In der in dem vorliegenden Buch veröffentlichten vierteiligen Vortragsreihe geht es ebenfalls um Hoffnung. Die 92 Seiten waren schnell gelesen, denn der Autor hat einen sehr angenehmen Schreibstil. Man erhält einen kompakten Einblick in Bregmans Denken. Dennoch konnte mich dieser Bregman nicht ganz überzeugen

In seinem ersten Vortrag zeichnet Bregman ein wenig hoffnungsvolles Bild der Gegenwart. Wir leben in einer Zeit der Krisen, politischen Verwerfungen und gesellschaftlichen Orientierungslosigkeit.
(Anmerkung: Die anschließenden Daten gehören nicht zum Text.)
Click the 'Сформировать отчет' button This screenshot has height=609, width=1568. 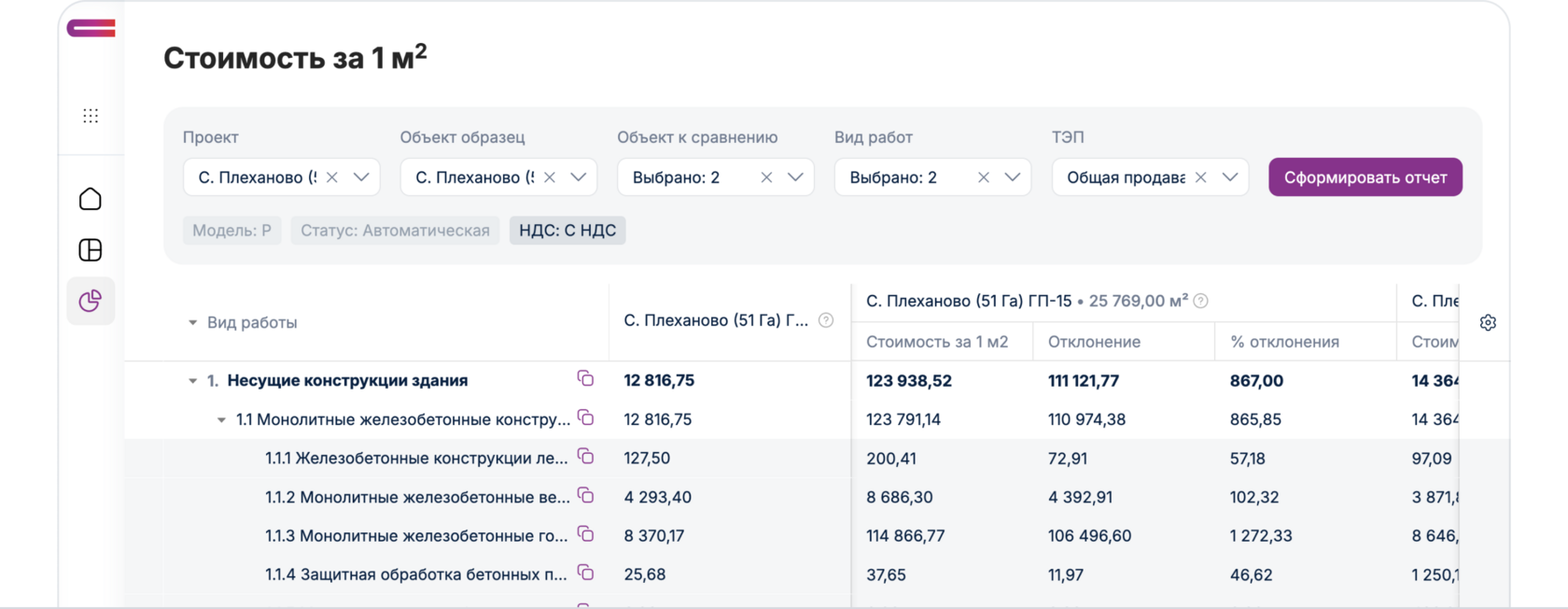1365,177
Kluge Köpfe arbeiten lieber für Tech- oder Beratungsunternehmen, anstatt ihren Intellekt für gesellschaftliche Verbesserungen einzusetzen. Interessant fand ich hierbei die historischen Vergleiche mit dem alten Rom sowie dem Niedergang Venedigs.
Insgesamt bringt Bregman in seinen Vorträgen immer wieder historische Beispiele und Anekdoten. Sein Hintergrund als Historiker kommt hier deutlich zum Tragen. Anhand einzelner Persönlichkeiten und Bewegungen aus der Vergangenheit zeigt er, dass Veränderungen oft von kleinen Gruppen engagierter Menschen ausgehen. Seine zentrale Botschaft lautet: Hoffnung entsteht durch die Entscheidung zum Handeln.
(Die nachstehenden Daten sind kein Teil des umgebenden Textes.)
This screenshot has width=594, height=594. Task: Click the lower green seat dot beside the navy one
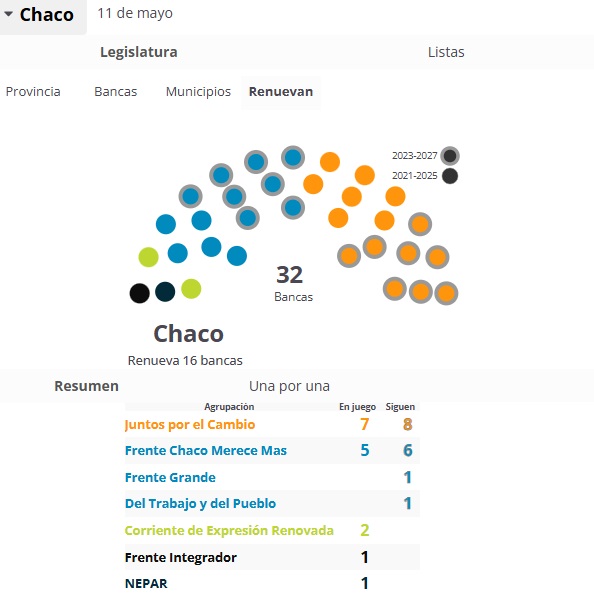191,289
Hier geht es dann aber aus meiner Sicht nicht so richtig weiter. Während die Analyse der Probleme und die historischen Rückblicke überzeugen, bleiben die vorgeschlagenen Lösungswege vage. Bregman beschreibt zwar eindrucksvoll, wie gesellschaftlicher Wandel in der Vergangenheit gelungen ist, formuliert aber keine konkreten Ansätze für die Herausforderungen unserer Gegenwart.
Gerade am Ende, im vierten Vortrag, hätte ich mir ein starkes Fazit. Stattdessen wurde mir dieser Vortrag zu philosophisch und hat als Klammer für mich nicht ganz funktioniert.

Fazit. Die titelgebende Hoffnung wollte sich bei mir nach dem Lesen nicht ganz einstellen. Dafür waren haben mir einfach konkrete Handlungsideen gefehlt. Trotzdem ist ‚Die Rückkehr der Hoffnung‘ ein angenehm geschriebenes Buch mit interessanten Gedanken. Insbesondere für diejenigen, die noch nichts von dem Autor gelesen haben, ist das Buch eine kompakte Einführung in sein Denken.